Antony Robbins

Spotlight on Shoreditch, A Central London Locale

Shoreditch is one of Central London’s most surprising neighbourhoods as it is where the world of high-finance and tech meets the East End. It is a great neighbourhood to unearth little corners of secret and lost London via a walking tour with a Blue Badge Tourist Guide.

Bunhill Fields and Body Snatchers

Shoreditch is home to Central London’s most famous cemetery. The so-called Bone Field just off the City Road was built in 1761 and connects London’s financial district to Islington. It became Bunhill Fields graveyard in 1665. General Fleetwood (died 1692), who was Oliver Cromwell’s son-in-law lies here. The place was known as ‘the cemetery of Puritan England.’ This was where non-conformists buried their dead without having to use the Book of Common Prayer. The burial ground was initially intended for the plague victims of the 1665 epidemic, a disease that claimed the lives of 100,000 Londoners and was the last major outbreak of bubonic plague in the city. In the event, Bunhill Fields became an ordinary cemetery.

At just four acres, the burial ground is not as large as London’s rambling ‘Magnificent Seven’ cemeteries, like Brompton, Nunhead, and Highgate, created on what was then the Victorian city’s outskirts. Bunhill is more central. It is also the final resting place of some of London’s pioneering creatives. These include William Blake (died 1827) – the world’s first surrealist – and the writer Daniel Defoe (died 1731), who gave us both Moll Flanders and Robinson Crusoe. Defoe’s A Journal of the Plague Year, set in 1665 and published in 1672, became a best-seller. John Bunyan, who wrote Pilgrim’s Progress, has a grand tomb near the southeast corner.

Bunhill Fields Cemetery. Photo Credit: © Antony Robbins. Bunhill Fields Cemetery. Photo Credit: © Antony Robbins.

Bunhill Fields’ massive spiked gates and railings were built to deter nineteenth-century grave robbers. These were the ‘resurrection men’ who stole recently buried bodies to sell to anatomists. The medical profession needed fresh corpses to study at a time when, because of religious beliefs, few were willing to leave their remains to medical science.

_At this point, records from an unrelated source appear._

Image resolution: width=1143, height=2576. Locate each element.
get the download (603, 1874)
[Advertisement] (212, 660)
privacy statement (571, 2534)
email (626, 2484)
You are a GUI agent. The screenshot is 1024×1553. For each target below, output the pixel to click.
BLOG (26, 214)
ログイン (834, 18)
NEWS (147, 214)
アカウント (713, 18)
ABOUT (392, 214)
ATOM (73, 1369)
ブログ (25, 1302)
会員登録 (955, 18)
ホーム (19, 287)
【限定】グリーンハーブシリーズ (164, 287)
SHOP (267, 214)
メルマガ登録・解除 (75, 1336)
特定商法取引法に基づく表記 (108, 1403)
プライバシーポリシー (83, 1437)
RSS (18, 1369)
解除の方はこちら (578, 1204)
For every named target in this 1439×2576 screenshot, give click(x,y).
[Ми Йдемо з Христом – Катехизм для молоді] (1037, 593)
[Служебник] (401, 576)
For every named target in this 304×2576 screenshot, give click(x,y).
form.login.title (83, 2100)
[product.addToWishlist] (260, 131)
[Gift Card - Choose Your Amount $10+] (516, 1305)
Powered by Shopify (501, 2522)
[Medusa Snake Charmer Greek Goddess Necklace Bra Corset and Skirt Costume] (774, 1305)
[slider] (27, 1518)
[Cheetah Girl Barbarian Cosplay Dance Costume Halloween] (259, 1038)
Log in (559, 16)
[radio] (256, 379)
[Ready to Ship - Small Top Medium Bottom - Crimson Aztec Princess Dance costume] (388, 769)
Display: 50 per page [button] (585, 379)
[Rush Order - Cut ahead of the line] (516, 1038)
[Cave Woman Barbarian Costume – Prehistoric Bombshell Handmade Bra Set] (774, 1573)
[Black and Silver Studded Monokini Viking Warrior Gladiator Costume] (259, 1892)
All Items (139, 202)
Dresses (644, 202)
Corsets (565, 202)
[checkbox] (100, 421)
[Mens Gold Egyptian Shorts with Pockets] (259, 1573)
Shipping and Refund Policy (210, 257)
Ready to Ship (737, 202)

The cemetery closed in 1854 following the Burials Act two years earlier. The legislation sought to tackle the growing environmental and health problems of London’s graveyards, which were at capacity by the mid-nineteenth century. Coffins in some burials were just inches apart. Shallow graves were dug under the floors of schools and chapels. This made for insanitary and unpleasant conditions for ordinary people, churchgoers, and school children.

18th century tomb in Bunhill Fields. Photo Credit: © Antony Robbins. 18th-century tomb in Bunhill Fields. Photo Credit: © Antony Robbins.

Just over the road from Bunhill is the beautiful but modest home of John Wesley, the Father of Methodism. Next door is his impressive chapel, dating from the 1770s. Here he preached a more straightforward form of Protestantism and took a ‘methodical’ approach to the Christian faith. It was in this chapel that Margaret Thatcher, who was born and raised as a Methodist, was married to her husband Denis in 1951.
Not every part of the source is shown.